Updated 18 days ago | GitHub

Password Hashing

One of the primary uses for one-way hash algorithms is to store user passwords securely.


Never Plain Text

Passwords should NEVER be stored in plain text. This is one of the worst security sins possible. A website compromises its own user accounts by storing passwords in plain text. Staff can easily read and use the passwords. They can be retained insecurely in old data backups or on discarded hardware. Attackers can steal them through techniques like SQL Injection. But plain text passwords also compromise the security of other websites because passwords are often re-used. It is common for stolen or leaked passwords from one site to be used to log in to other sites in the days and weeks that follow.

The Plain Text Offenders website attempts to shame this bad behavior by publishing the names of sites which are discovered to either store or email plain text passwords.


Use One-way Encryption

One-way encryption algorithms are better for passwords than two-way encryption algorithms. They cannot be decrypted—not by an attacker, not by staff, not even by administrators. If stolen, they provide the most security.

It might seem that a password needs to be decrypted so that it can be compared against a password submitted during login. It is not necessary because one-way encryption algorithms operate on the principle that the same input into the same hash algorithm returns the same output. A website can hash a user’s original password and store the result. When a user logs in, the website can hash the new password with the same algorithm. If the two results match, then the password is correct.

A good choice for a password hashing algorithm will be cryptographically secure (i.e. unbreakable) and use one-way encryption, allowing no decryption. Calculation speed is not an important consideration, in fact, there are some reasons to favor a slow calculation.


Slower is Better

A slower algorithm provides a defense against rapid-fire password attempts in a Brute Force Attack. A user will not notice if they have to wait an extra 0.1 seconds during the login process. However, a Brute Force Attack needs to try billions of random strings to guess the correct password. An extra 0.1 seconds will significantly slow down their attempts.

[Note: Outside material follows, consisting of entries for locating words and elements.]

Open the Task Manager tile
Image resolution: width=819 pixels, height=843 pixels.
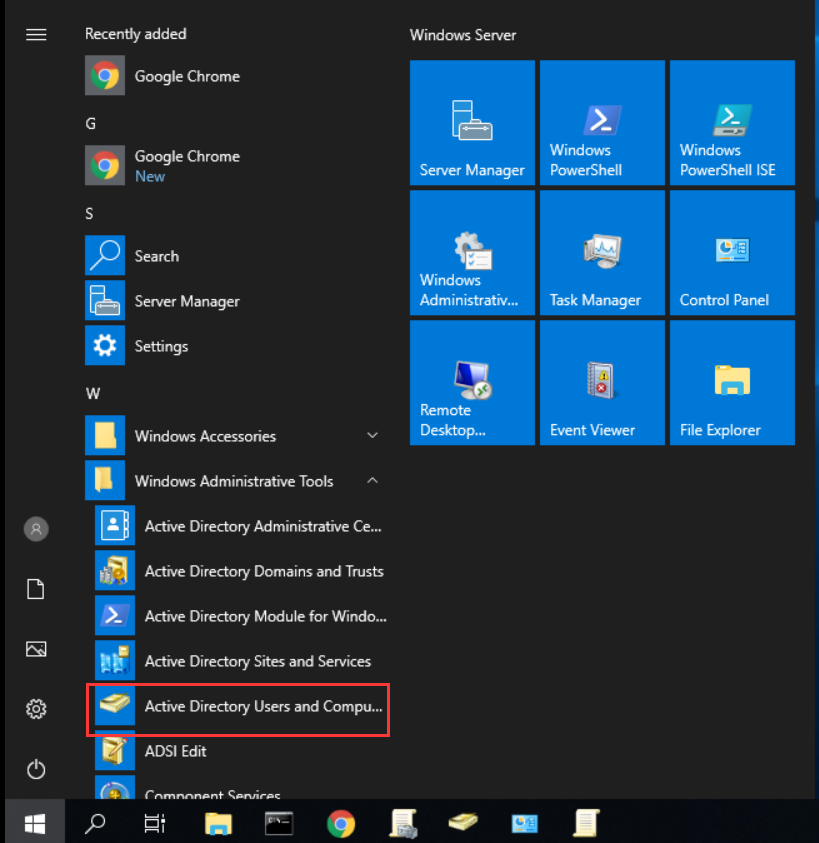pos(602,253)
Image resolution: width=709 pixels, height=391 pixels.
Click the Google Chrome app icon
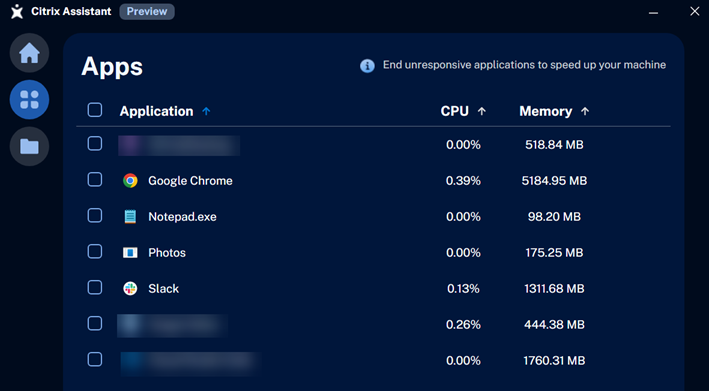(130, 181)
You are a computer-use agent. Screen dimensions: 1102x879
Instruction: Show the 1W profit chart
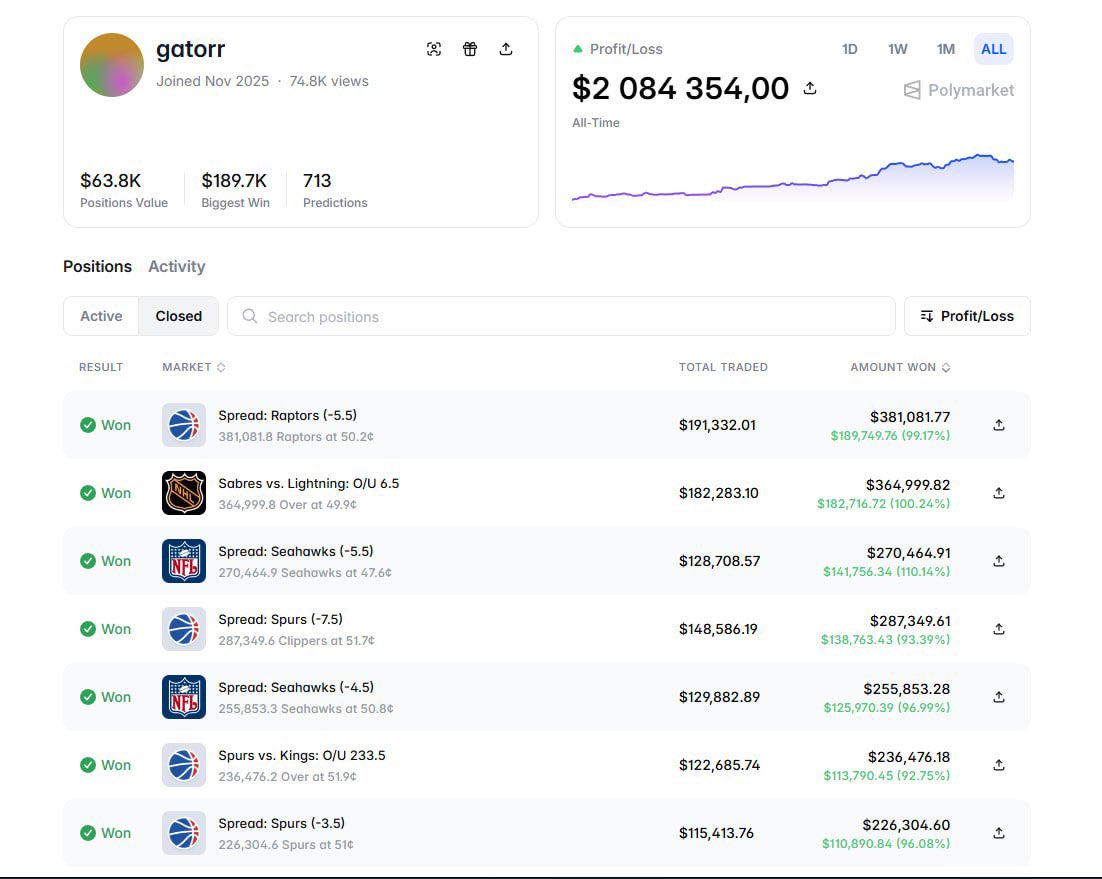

For every one billion attempts, an extra 0.1 second adds three additional years to the time it takes to crack one password!


Password Hashing Algorithms

Historically, the MD5 and SHA-1 algorithms have been popular choices for storing passwords. MD5 was popular from 1991-2004 until a number of collision vulnerabilities were discovered. SHA-1 was popular from 1996-2010, largely as a replacement for MD5. It is more secure than MD5 in part because it generates a larger hash (160-bit vs. 128-bit) which makes collisions much less likely. While not as vulnerable as MD5, some collision vulnerabilities have been discovered for SHA-1. Because there are better alternatives, these algorithms are not recommended for hashing passwords.

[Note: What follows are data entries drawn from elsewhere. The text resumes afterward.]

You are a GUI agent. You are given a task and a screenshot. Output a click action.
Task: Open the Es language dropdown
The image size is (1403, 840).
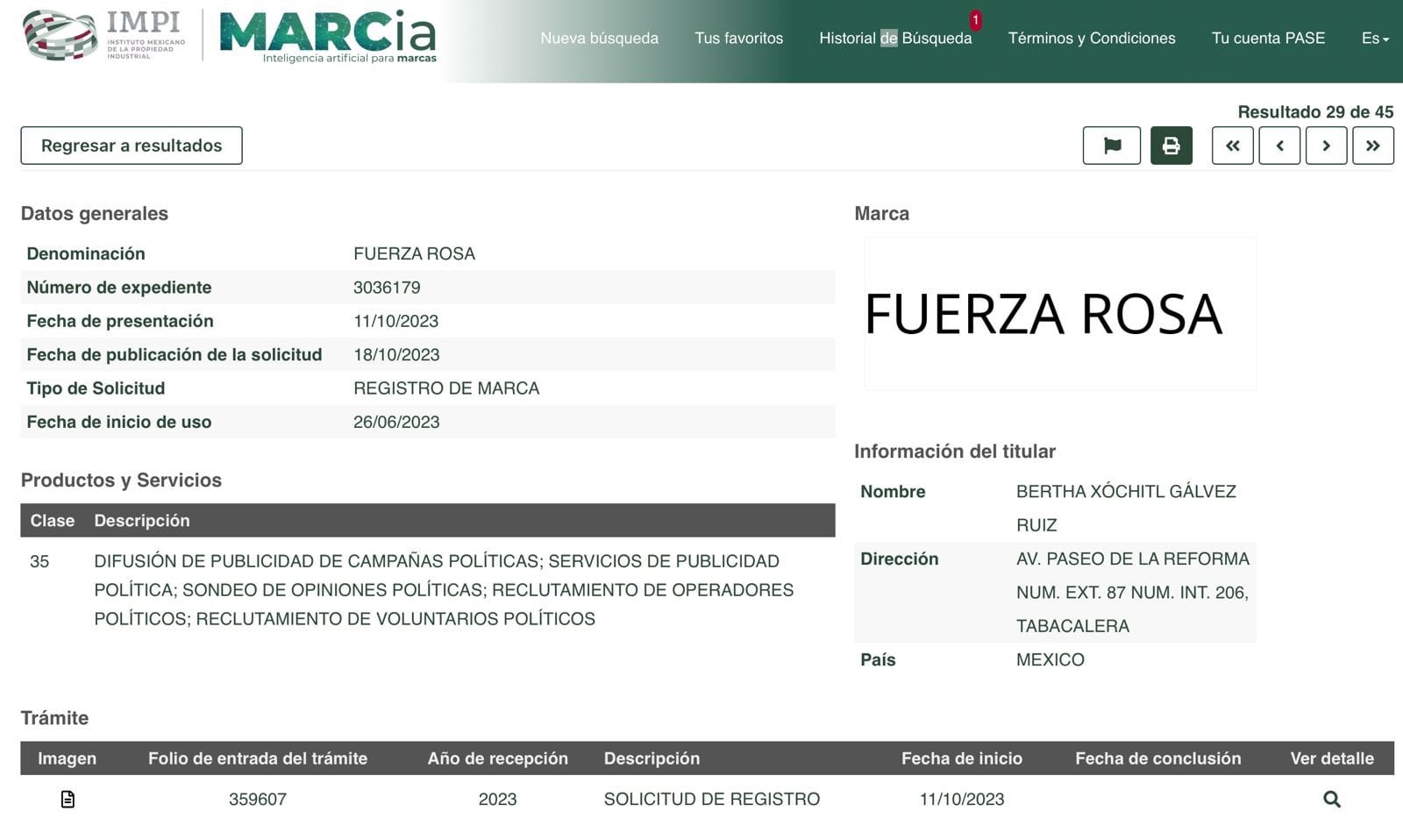1374,39
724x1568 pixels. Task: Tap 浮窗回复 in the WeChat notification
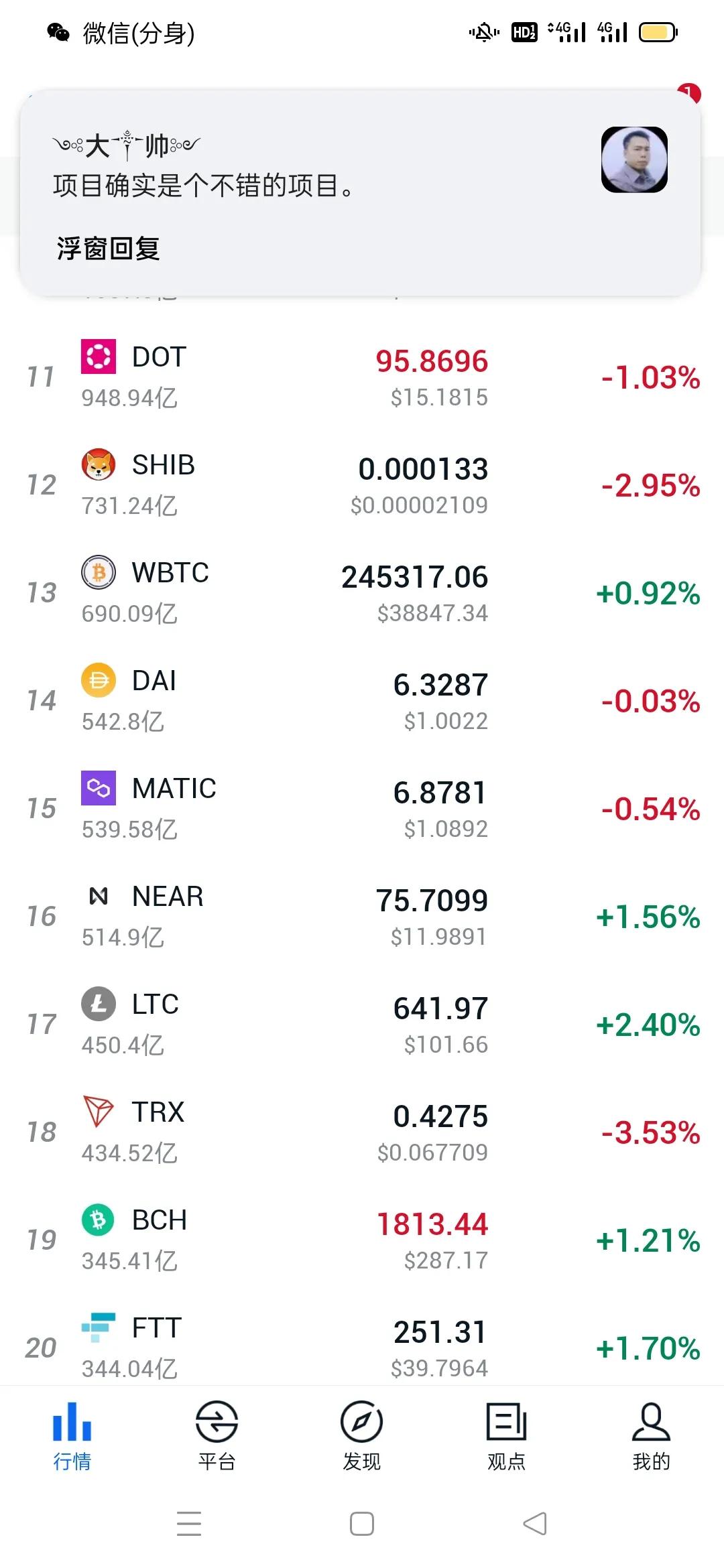pos(108,249)
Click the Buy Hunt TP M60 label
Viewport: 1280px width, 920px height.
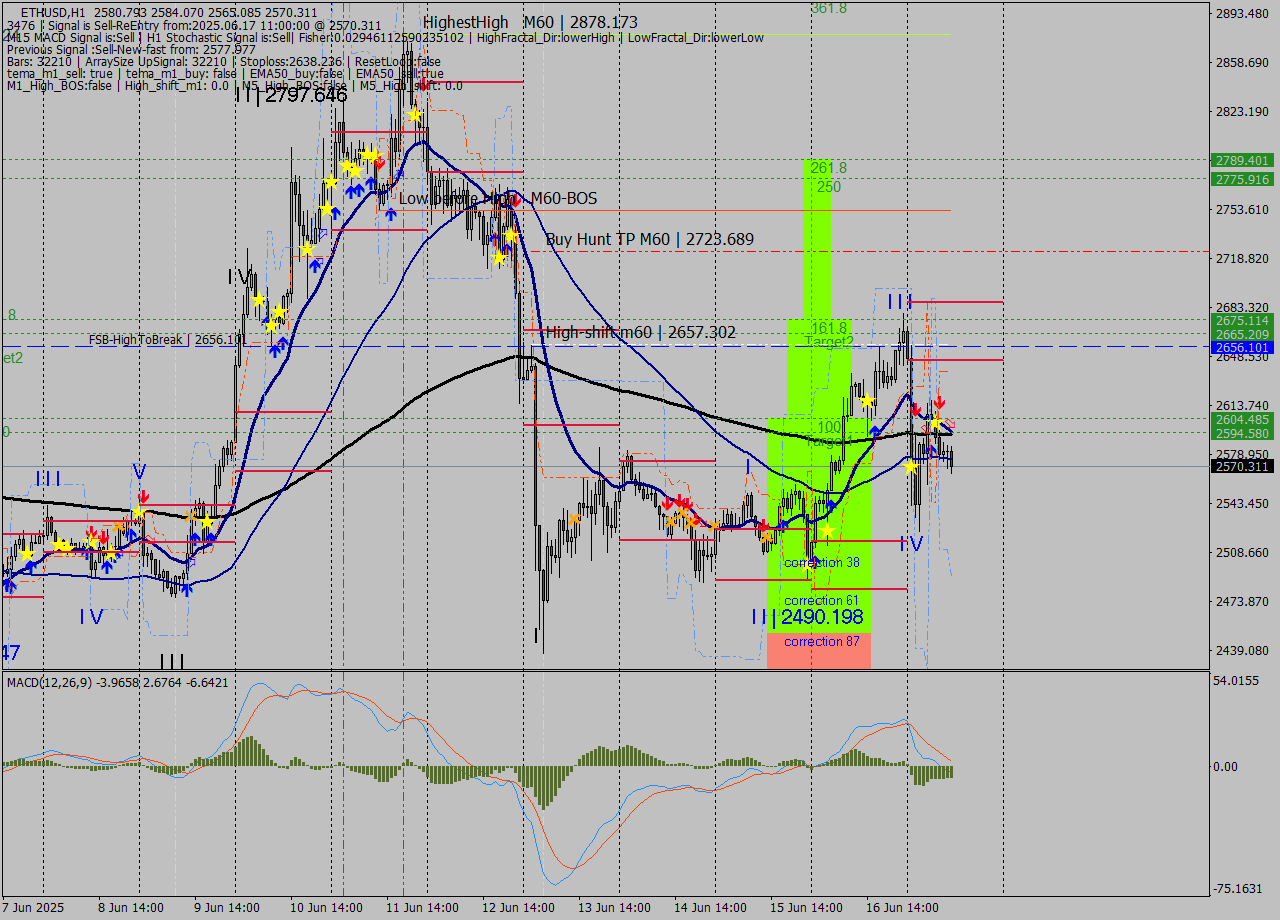pos(649,240)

bcrypt is a popular and secure choice for hashing passwords. It is based on Blowfish, but because it performs one-way encryption, it is more secure. One of the distinguishing characteristics of bcrypt (and Blowfish) is that it is a relatively slow algorithm. This is a good trait for password hashing because it provides a defense against a Brute Force Attack.

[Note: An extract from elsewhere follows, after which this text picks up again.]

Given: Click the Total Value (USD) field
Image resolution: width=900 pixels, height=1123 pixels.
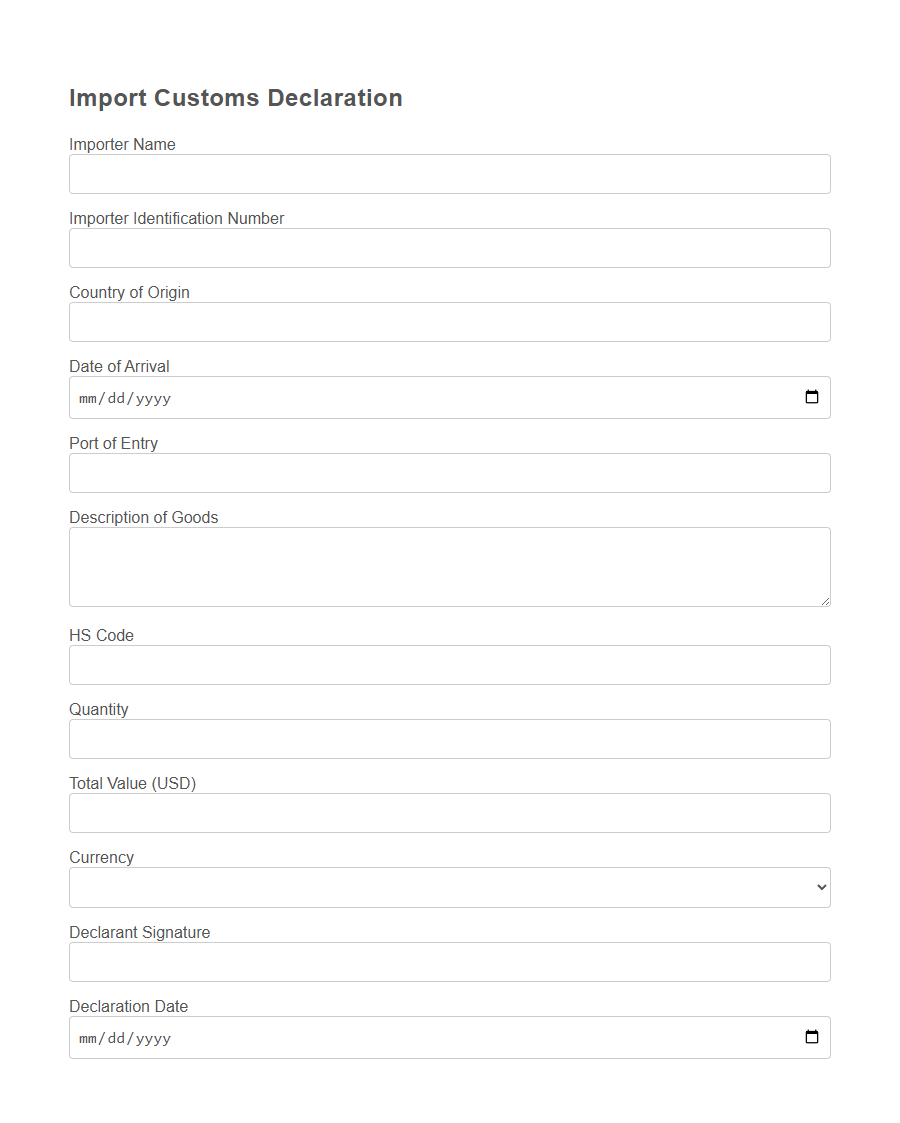Looking at the screenshot, I should pyautogui.click(x=450, y=813).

Argon2id is the current OWASP-recommended algorithm for new systems. It won the 2015 Password Hashing Competition and is supported in PHP 7.3+ via password_hash($password, PASSWORD_ARGON2ID). bcrypt remains a solid fallback when Argon2id is unavailable.


Hashing using bcrypt

Example in PHP using the modern password_hash() function:

<?php
  $password = $_POST['password']; // plain-text password from user input
  $hashed_password = password_hash($password, PASSWORD_BCRYPT);
  // Store $hashed_password in the database
?>

Verification using bcrypt

Example in PHP using password_verify():

<?php
  $attempted_password = $_POST['password']; // plain-text password from login form
  $hashed_password = /* hash retrieved from the database for this user */;
  $is_match = password_verify($attempted_password, $hashed_password);
?>

bcrypt Cost Parameter

The cost parameter controls the key-expansion iteration count — in plain language, how many times the values are scrambled. A higher cost makes the algorithm slower, which is a good thing for password hashing because it slows brute-force attacks. It also provides a defense against the use of Rainbow Tables. The default cost in PHP 8.4+ is 12 (raised from 10). To set a custom cost:

<?php
  $password = $_POST['password']; // plain-text password from user input
  $hashed_password = password_hash($password, PASSWORD_BCRYPT, ['cost' => 12]);
?>

bcrypt Salts

bcrypt also uses Salts when hashing. Using a salt when hashing passwords is the best defense against the use of Rainbow Tables. password_hash() automatically generates a cryptographically secure random salt for every password — you do not need to supply one manually.